Message-ID: <541199.45654.qm@web56004.mail.re3.yahoo.com>
Date: 2009-05-29T18:48:49Z
From: Jason Rupert
Subject: Odd Behavior Out of setdiff(...) - addition of duplicate entries is not identified
I think I am using the improved version of setdiff(...) that handles data.frames, so I think some odd behavior was expected but this one is escaping me.
It appears that the the addition of duplicate entries is not caught by the setdiff(...). Is this expected behavior?
If so, is there another method or approach that should be used to identify duplicate row entries between two different data frames?

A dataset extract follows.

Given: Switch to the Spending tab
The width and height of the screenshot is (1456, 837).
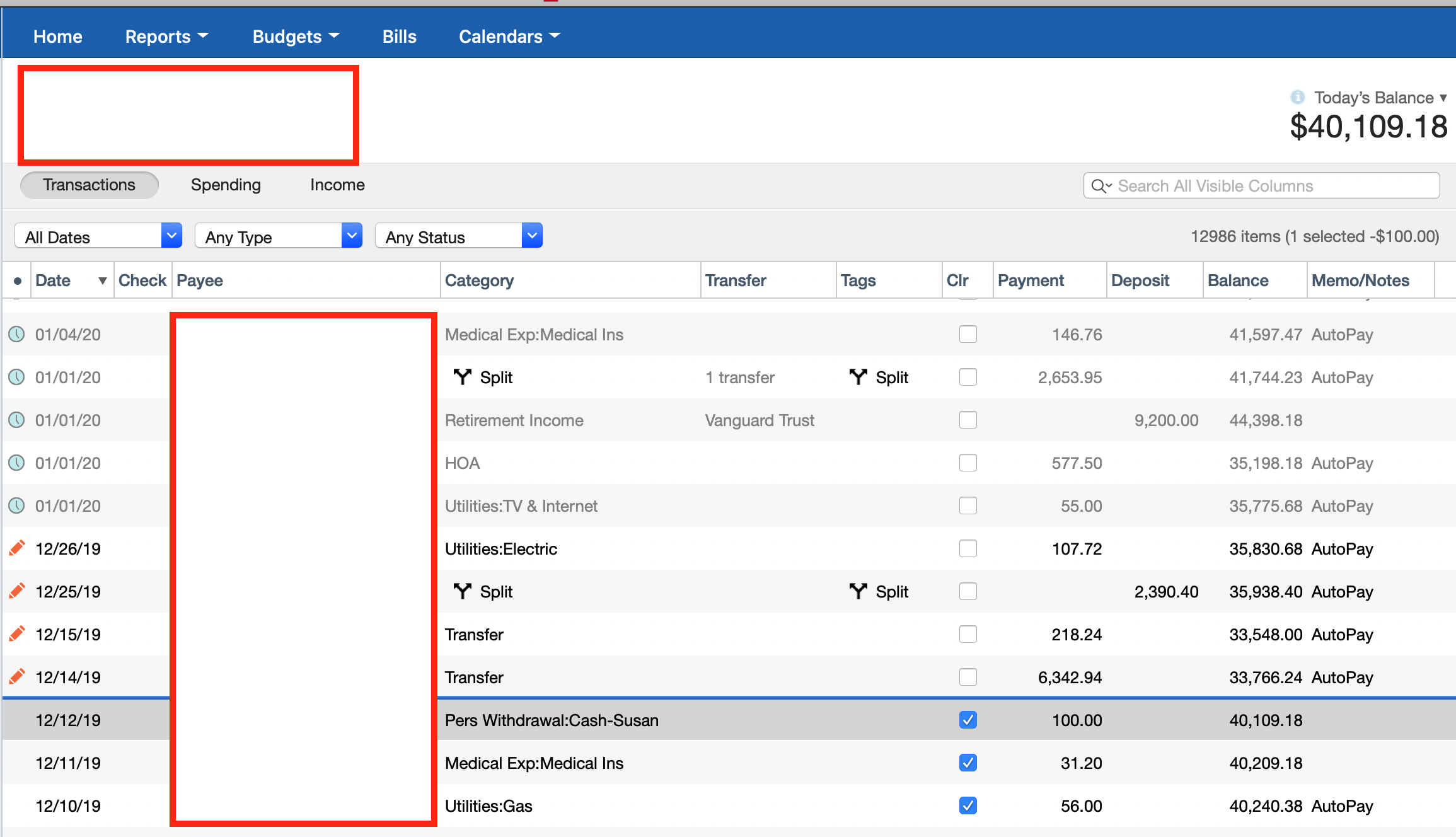Looking at the screenshot, I should click(225, 184).

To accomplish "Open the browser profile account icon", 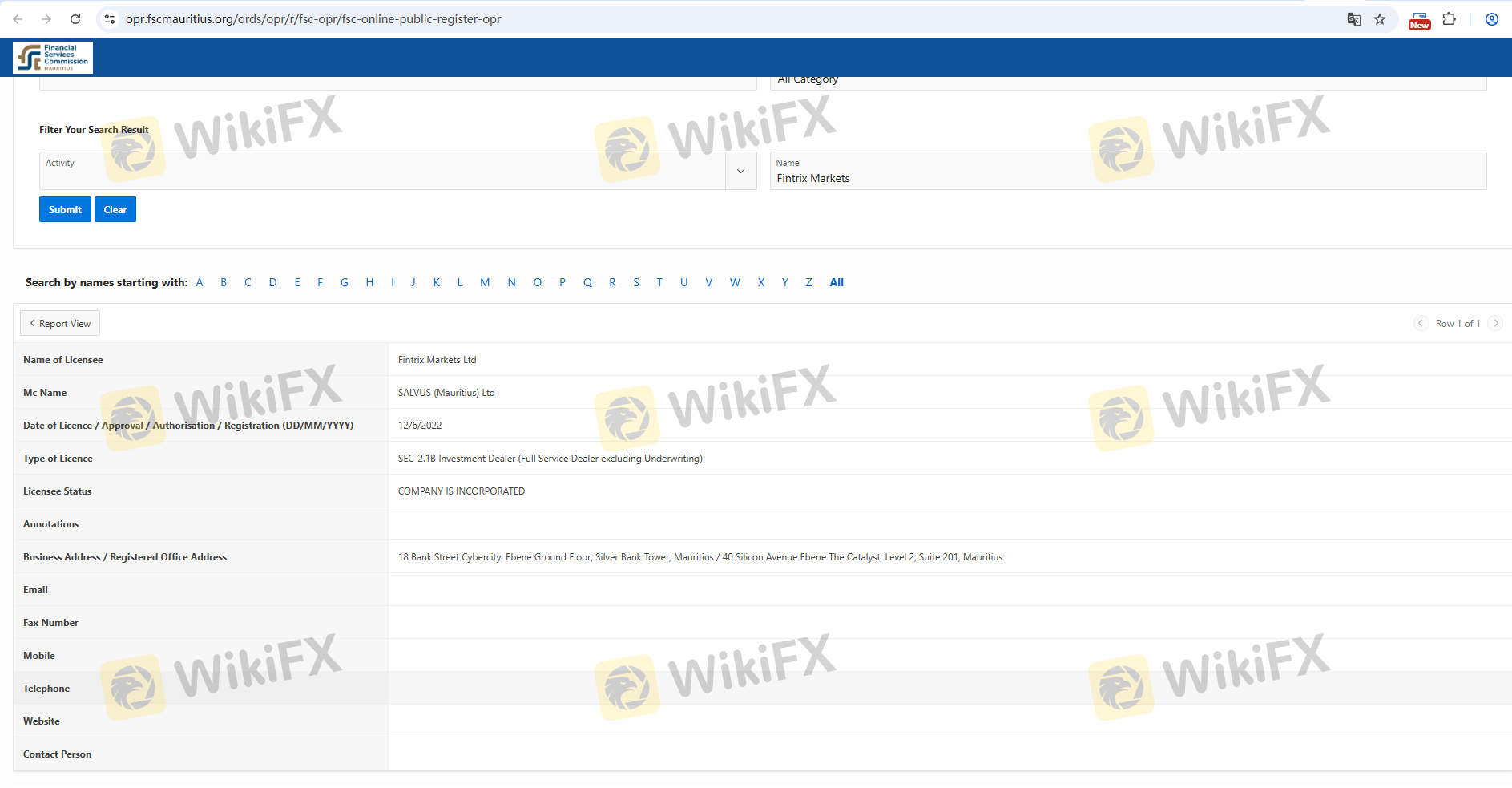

Thanks in advance for any feedback.
Test1_DF<-data.frame(HouseSize=c(1:100))
Test2_DF<-rbind(Test1_DF, Test1_DF)
setdiff(Test1_DF, Test2_DF)
integer(0)
setdiff(Test2_DF, Test1_DF)
integer(0)
However,
Test3_DF<-data.frame(HouseSize=c(1:25))
setdiff(Test1_DF, Test3_DF)
[1] 26 27 28 29 30 31 32 33 34 35 36 37 38 39 40 41
[17] 42 43 44 45 46 47 48 49 50 51 52 53 54 55 56 57
[33] 58 59 60 61 62 63 64 65 66 67 68 69 70 71 72 73
[49] 74 75 76 77 78 79 80 81 82 83 84 85 86 87 88 89
[65] 90 91 92 93 94 95 96 97 98 99 100
setdiff(Test3_DF, Test1_DF)
integer(0)